Rarely does a team that wins its bowl game spend the following hours saying, "Wait till next year." But beating Tennessee, 28-27, in the Sun Bowl Saturday had just that effect on the University of Maryland.

The 12th-ranked Terrapins finished the season 9-3, their best record since 1978, and probably will wind up in the top 10 of both wire service polls. Most important, almost the entire team returns next year for what some observers expect to be the school's first challenge for a national championship since the 1976 season.

Dick Dull, Maryland's director of athletics, said this morning, "If I could, I'd kick off (the 1985 season) right now. What this does is prime the pump for next year. We've got a 9-3 record, and we'll go forth ranked in the top 10. We've got the momentum. I think people now realize that we're on the threshold.

"It has happened quicker than I expected," Dull said. "When we hired Bobby Ross (before the 1982 season), I realistically thought it would take us six to eight years to really challenge for the national title. But next year we'll be knocking on the door with a team that can win the national championship."

Dull flew back to College Park today to work on plans for advertising next year's season tickets. He expects every one of six home games -- beginning with the opener against Penn State -- to be sold out.

The reason for all this optimism at Maryland is simple: 15 offensive and 17 defensive players who played regularly are expected to return.

There is no question Maryland will miss seniors Kevin Glover at center, Eric Wilson at linebacker, Frank Reich at quarterback and Joe Kraus and Bobby Gunderman in the secondary. However, with the exception of Glover's backup, their replacements have started or played in crucial situations.

Eric Wilson's replacement will be junior Bobby DePaul, who has played regularly for much of three seasons, or sophomore Richie Petitbon, whose interception preserved the victory at Miami six weeks ago.

Reich will be replaced by Stan Gelbaugh, who completed 59 percent of his passes in six games. Gelbaugh played so well that Reich nearly didn't regain his starting spot after recovering from a shoulder injury.

The top running backs all return. Rick Badanjek, Alvin Blount and Tommy Neal each rushed for more than 600 yards. Coach Ross also will have fullbacks Spencer Scriber and Kevin Walker. Maryland has so many strong, fast backs, it probably could run the wishbone successfully.

At wide receiver, Greg Hill, another senior, will be gone. But Azizuddin Abdur-Ra'oof, Eric Holder and Sean Sullivan -- all regulars -- return.

Most significantly, six of the top eight offensive linemen and the top eight defensive linemen will be back. Probably the most difficult player to replace will be record-setting kicker Jess Atkinson.

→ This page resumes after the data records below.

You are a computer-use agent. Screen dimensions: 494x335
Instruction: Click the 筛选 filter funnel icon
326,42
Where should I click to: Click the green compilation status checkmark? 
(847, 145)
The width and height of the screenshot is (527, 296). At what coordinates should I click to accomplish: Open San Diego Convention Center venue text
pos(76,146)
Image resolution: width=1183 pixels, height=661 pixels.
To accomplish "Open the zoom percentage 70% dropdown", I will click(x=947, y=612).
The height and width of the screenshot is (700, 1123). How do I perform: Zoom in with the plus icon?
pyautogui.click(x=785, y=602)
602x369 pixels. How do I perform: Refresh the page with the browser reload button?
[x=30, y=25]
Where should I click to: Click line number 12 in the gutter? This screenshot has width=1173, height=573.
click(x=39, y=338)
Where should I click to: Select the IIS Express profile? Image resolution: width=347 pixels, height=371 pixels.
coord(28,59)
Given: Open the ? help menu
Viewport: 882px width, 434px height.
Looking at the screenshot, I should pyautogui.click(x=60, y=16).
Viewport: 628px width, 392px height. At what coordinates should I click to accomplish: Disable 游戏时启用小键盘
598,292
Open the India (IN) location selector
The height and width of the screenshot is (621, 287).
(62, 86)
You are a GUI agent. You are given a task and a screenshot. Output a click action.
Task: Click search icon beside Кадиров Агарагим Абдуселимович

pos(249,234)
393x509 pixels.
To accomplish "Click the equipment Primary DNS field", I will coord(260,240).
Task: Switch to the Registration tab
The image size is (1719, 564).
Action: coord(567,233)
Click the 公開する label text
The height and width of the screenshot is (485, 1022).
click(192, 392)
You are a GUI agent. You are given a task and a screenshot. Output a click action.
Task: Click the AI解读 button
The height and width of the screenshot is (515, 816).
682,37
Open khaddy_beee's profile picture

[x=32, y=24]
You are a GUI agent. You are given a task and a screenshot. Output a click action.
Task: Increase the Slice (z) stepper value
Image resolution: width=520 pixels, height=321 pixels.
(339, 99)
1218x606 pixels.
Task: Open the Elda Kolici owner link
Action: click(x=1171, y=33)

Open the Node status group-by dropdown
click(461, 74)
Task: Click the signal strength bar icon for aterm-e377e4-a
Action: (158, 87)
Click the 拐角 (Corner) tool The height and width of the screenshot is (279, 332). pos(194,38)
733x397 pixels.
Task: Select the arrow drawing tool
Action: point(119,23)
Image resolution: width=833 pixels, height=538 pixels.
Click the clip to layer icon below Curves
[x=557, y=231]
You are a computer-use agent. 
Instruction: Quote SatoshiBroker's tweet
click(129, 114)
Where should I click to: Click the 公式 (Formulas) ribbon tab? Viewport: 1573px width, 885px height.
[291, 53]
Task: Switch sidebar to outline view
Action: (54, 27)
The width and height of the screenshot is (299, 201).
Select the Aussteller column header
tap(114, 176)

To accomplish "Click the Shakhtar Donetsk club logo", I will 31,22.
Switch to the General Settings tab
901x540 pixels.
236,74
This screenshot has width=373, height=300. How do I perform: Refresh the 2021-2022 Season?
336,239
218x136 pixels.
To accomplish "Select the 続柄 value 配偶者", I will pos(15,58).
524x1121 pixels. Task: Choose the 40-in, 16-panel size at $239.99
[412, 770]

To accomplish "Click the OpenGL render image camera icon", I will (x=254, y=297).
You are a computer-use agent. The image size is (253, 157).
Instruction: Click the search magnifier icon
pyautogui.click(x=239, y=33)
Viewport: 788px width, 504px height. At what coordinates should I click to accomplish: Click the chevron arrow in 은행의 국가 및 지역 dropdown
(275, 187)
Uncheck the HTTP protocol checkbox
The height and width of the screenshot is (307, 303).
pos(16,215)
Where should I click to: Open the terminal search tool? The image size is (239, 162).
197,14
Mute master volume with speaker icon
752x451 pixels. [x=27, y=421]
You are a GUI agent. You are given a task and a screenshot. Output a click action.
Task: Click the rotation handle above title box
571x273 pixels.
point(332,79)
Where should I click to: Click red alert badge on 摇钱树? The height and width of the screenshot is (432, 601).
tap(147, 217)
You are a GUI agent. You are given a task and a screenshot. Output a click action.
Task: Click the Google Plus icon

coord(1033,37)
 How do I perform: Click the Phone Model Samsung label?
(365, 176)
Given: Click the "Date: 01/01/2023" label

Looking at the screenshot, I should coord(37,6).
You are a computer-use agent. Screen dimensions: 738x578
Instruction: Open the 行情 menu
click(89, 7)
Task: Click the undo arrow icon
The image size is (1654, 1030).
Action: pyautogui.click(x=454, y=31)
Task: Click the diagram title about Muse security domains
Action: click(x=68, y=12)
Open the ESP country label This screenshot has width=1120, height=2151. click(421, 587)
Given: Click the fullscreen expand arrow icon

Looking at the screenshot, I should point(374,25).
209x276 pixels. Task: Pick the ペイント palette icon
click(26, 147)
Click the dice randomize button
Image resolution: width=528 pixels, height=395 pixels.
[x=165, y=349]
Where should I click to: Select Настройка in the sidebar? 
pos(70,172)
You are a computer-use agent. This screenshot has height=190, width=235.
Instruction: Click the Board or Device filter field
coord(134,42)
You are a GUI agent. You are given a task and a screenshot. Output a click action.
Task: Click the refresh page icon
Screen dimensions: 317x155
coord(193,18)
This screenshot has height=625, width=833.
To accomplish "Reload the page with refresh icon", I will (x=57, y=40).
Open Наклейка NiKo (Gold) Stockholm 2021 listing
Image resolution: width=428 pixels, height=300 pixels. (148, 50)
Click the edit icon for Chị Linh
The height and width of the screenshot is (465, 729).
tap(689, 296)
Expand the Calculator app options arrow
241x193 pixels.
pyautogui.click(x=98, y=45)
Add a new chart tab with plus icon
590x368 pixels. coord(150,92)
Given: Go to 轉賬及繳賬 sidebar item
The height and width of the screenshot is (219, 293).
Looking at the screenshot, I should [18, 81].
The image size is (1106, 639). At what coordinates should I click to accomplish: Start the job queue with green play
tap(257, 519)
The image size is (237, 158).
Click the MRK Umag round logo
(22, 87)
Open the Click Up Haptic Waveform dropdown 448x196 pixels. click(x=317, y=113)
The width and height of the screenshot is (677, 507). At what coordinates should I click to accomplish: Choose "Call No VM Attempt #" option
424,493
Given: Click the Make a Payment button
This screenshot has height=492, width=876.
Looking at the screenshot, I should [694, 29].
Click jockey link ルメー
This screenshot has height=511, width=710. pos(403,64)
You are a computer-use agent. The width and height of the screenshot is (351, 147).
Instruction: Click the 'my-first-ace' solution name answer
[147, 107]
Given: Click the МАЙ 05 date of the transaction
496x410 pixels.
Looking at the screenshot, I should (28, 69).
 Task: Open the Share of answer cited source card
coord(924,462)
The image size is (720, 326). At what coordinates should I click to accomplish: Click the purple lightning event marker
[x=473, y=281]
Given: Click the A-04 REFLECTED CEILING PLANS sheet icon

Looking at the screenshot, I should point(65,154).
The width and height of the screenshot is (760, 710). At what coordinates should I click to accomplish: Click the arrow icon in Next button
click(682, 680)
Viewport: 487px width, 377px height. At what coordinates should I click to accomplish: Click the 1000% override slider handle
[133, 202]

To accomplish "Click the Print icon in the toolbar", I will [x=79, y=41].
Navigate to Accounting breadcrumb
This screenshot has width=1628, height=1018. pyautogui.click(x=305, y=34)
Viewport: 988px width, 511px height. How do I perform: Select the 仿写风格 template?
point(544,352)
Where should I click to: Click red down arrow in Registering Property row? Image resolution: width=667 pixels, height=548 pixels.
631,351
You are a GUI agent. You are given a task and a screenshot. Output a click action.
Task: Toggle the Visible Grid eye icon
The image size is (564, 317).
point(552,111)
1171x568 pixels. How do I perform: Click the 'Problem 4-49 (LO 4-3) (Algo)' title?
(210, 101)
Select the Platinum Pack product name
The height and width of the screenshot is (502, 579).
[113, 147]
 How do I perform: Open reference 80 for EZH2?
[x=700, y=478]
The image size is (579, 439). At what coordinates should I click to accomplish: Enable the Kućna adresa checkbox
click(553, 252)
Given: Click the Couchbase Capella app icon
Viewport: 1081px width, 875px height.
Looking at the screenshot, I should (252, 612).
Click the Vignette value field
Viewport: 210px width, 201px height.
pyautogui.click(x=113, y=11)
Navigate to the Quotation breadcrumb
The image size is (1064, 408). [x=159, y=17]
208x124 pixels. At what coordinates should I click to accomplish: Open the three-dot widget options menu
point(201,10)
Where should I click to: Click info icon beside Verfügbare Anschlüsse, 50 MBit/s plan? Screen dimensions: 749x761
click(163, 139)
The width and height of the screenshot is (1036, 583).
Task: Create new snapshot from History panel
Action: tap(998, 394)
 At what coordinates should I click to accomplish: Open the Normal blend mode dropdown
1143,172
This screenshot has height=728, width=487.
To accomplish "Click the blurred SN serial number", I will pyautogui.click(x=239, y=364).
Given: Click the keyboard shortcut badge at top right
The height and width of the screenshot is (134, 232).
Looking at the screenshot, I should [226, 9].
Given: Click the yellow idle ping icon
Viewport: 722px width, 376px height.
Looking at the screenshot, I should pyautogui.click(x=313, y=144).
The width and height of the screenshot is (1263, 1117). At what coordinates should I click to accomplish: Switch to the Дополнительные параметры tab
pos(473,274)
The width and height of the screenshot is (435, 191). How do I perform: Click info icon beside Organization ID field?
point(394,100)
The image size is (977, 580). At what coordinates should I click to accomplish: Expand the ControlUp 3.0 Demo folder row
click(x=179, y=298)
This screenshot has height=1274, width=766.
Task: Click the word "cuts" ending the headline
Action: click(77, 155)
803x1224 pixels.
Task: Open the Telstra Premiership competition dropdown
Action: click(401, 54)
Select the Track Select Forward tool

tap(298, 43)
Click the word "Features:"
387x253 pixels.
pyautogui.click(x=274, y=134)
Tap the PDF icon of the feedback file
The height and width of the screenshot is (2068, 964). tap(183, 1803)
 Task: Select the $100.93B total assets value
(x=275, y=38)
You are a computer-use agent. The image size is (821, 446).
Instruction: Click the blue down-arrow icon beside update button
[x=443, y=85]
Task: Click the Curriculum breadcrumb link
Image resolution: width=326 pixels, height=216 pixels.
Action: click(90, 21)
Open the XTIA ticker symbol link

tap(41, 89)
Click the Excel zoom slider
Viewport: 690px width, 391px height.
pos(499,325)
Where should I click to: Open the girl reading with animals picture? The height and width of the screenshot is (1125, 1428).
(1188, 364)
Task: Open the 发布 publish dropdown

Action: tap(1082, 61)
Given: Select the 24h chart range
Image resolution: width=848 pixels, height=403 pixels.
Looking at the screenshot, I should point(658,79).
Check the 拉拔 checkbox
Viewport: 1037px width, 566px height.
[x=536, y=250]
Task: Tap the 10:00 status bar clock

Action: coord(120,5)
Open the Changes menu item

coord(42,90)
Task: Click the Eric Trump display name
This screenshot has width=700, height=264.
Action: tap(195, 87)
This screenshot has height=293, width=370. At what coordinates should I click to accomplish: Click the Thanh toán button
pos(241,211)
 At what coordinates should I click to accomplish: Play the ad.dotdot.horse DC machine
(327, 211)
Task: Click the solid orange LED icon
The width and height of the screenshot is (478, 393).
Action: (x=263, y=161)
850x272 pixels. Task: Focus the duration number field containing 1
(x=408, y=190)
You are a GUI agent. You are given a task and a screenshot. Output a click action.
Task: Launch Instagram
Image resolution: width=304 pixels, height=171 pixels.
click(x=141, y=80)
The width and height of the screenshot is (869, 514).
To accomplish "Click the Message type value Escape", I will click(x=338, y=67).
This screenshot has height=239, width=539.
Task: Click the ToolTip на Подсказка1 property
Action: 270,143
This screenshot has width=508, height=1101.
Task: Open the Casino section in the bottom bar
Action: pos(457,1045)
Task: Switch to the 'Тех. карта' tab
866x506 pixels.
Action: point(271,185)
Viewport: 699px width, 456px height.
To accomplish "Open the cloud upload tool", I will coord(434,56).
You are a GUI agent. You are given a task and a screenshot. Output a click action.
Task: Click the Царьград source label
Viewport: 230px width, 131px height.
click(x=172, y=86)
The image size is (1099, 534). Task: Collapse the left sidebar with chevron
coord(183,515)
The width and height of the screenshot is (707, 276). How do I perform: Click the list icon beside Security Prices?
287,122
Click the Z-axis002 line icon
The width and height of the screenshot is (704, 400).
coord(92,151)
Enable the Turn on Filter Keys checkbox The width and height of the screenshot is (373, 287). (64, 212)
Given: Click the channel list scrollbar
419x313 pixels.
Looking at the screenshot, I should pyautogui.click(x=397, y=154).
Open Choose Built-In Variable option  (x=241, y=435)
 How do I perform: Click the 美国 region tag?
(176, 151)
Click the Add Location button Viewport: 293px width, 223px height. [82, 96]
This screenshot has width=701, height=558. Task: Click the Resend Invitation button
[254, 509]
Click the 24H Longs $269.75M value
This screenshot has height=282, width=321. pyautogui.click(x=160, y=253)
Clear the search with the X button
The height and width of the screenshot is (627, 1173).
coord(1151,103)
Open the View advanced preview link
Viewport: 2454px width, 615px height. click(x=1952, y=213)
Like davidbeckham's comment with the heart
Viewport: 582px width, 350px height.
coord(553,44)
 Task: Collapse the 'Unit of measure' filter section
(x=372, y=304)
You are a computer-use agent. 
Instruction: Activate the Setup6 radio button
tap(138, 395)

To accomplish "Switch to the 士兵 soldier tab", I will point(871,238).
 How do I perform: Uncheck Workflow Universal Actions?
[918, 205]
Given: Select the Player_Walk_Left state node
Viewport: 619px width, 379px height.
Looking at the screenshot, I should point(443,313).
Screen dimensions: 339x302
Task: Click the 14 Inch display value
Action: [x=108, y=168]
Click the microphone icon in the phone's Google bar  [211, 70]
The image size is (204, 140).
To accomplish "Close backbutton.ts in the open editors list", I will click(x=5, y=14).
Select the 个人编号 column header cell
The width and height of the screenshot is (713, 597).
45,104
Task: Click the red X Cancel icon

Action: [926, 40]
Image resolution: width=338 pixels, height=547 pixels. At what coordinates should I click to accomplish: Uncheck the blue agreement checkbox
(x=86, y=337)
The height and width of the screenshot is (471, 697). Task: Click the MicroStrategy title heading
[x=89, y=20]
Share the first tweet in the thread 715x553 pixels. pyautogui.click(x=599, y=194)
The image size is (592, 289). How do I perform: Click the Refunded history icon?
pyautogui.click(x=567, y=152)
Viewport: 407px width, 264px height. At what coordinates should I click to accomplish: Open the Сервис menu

Many underclassmen were unproven when Maryland lost its first two games of the season. But Ross played them anyway and developed depth. He now has the nucleus of a team that can play with anybody in the country.

The victory here -- Maryland's first in a bowl game since 1977 -- was quite a birthday present for Ross, who turned 48 today. After trailing, 21-0, at halftime, the Terrapins scored 22 points in the third quarter, then mounted a 12-play, 43-yard drive to win on Badanjek's one-yard touchdown run with just more than two minutes remaining.

Immediately, observers began speculating on how good Maryland might be next season. Dull recalled today that when Ross was hired (before the 1982 season), "I said that he should be given four seasons before being evaluated."

Ross has finished his third season. It didn't begin in a very promising way, with home losses to Syracuse and Vanderbilt. After the second loss, Ross, obviously depressed, said he wasn't reaching his team. Thereafter, Maryland won nine of 10 games, the only loss being to archrival Penn State. "And we're a better football team than Penn State," Dull said today.

Maryland can make that statement about a lot of college football teams.